St. George: Odds-on Favorite

When the movement to incorporate a new city in the southeast part of East Baton Rouge Parish began in earnest four years ago, it was given little chance of success by most elected officials, media, and business leaders.
Today, quite the opposite is true. When organizers of St. George announced two weeks ago that they are launching a new petition drive that would call for a referendum on the issue, no one was laughing.
The dynamics of the issue have taken a 180 degree turn.
First, it is important to realize that only the people of the proposed City of St. George will get to sign or not sign the petition and only they will get to vote in the referendum. The matter will not go before the Metro Council, the Mayor-President, or the legislature.  It is for the residents of any proposed city to decide whether to incorporate.
Last time around, the proposed City of St. George included all unincorporated areas of the parish south and southeast of the City of Baton Rouge. Now the revised map excludes areas that were opposed to or lukewarm in their support of St. George. In other words, if the people in an area did not want to be included last time, they aren’t included in the proposed city this time. That could well eliminate most of the opposition from within St. George.
In addition, last time around, the organizers of St. George started with nothing. They did not know who would support their proposed city. But now, they start with the names of 18,000 St. George supporters, the vast majority of whom live in the new proposed boundaries. Gathering the signatures this time should be far quicker and easier than before.
Last time around, the organizers of St. George got enough signatures, but while the Registrar of Voters was certifying signatures, a group called Together Baton Rouge launched a campaign to have signers of the petition withdraw their names. Ultimately, over the course of two months, they got a few hundred people to withdraw their signatures, leaving the organizers with more than 18,000 signatures but still 71 short.
In 2016, the legislature changed the law regarding withdrawal of signatures.  While there was no time limit before, now signers of a petition have five days after the petition is submitted to withdraw their names. That should effectively prevent Together Baton Rouge from doing what they did before.
The political atmosphere surrounding the St. George movement has also changed. Many thought the election of a new Mayor-President would take the steam out of the St. George movement, but the contrary appears to have happened.
The leading opponents to St. George, the vast majority of whom do not live in the proposed city, still remain opposed. However, many who had reservations about St. George and others who sat on the sidelines have changed their minds and are now supportive.  One example is well respected local contractor Eddie Rispone.

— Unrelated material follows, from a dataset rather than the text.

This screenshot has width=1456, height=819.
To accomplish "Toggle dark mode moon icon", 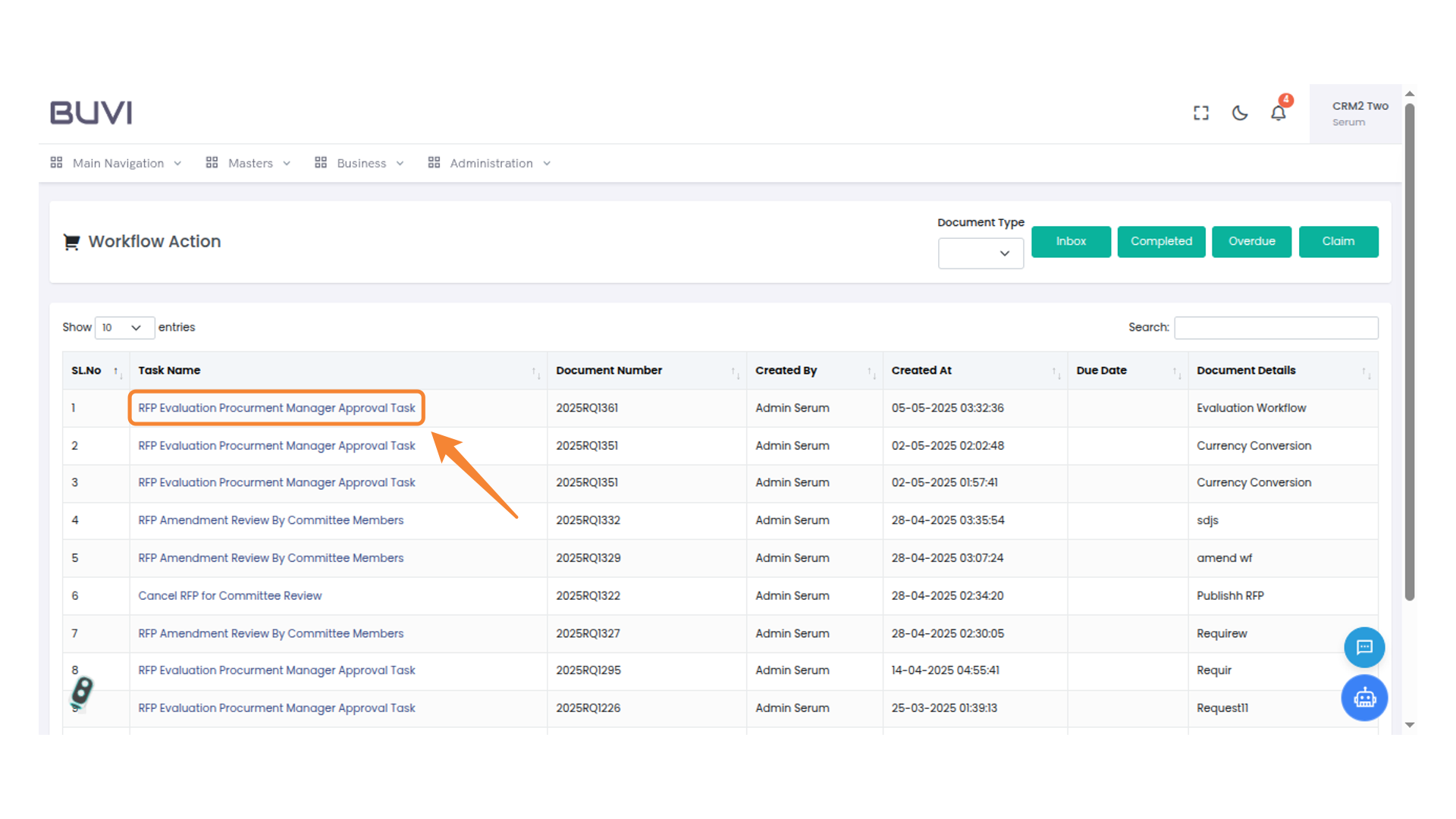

The main goals of the organizers of St. George are public safety and good schools.  After the City of St. George is incorporated, they plan to go to the legislature and seek approval of an amendment to the Louisiana Constitution specifically authorizing the creation of the Southeast Community School System, which would mirror the independent school systems already created in the parish in Zachary and Central. Those systems are ranked the No. 1 and No. 2 in Louisiana.  Organizers of St. George think their schools would be very competitive with those of Zachary and Central.
Amending the state constitution would require a two-thirds vote of each house of the legislature, a statewide referendum, and a referendum in East Baton Rouge Parish and St. George.
Failing that, organizers have another option, which is little known and has never been attempted although it seems clearly authorized by the Louisiana Constitution.
State law allows municipalities to do all things that are not specifically forbidden to them by law. Municipalities are not forbidden to begin or operate a school system. Art. 8, Section 13 (B) of the Louisiana Constitution specifically says that “city school systems” will receive their share of MFP funding.  Likewise, Art. 8, Section 13 (C) provides that the right to levy a five mill property tax for school purposes is afforded to any “city school board actually operating, maintaining, or supporting a separate system of public schools.”
Note the word “supporting.”
This subsection also provides that “any municipality or city school board which supports a separate city system of public schools may levy an ad valorem tax for a specific purpose.” Note the word “supports.”
The language suggests that St. George could create a public body to operate a city school system and that if it “supports” that school system, then the system would be entitled to MFP funds and the levying of property taxes like every other school system in the state.
Under the provisions of Art. 8, Section 13, no “city school boards” or “city school systems” currently exist because the section says that “for purposes of this section,” the existing school systems in Central, Zachary, Baker, Monroe, and Bogalusa “shall be regarded and treated as parishes.”
The bottom line is that if St. George is successful in incorporating, the question of whether or not it also operates a school system may not be controlled by the two-thirds’ vote requirement of amending the state constitution.
With 86,000 residents, St. George would be the 5th largest city in Louisiana behind New Orleans, Baton Rouge, Shreveport, and Lafayette and ahead of Lake Charles, Kenner, Bossier, Monroe and Alexandria.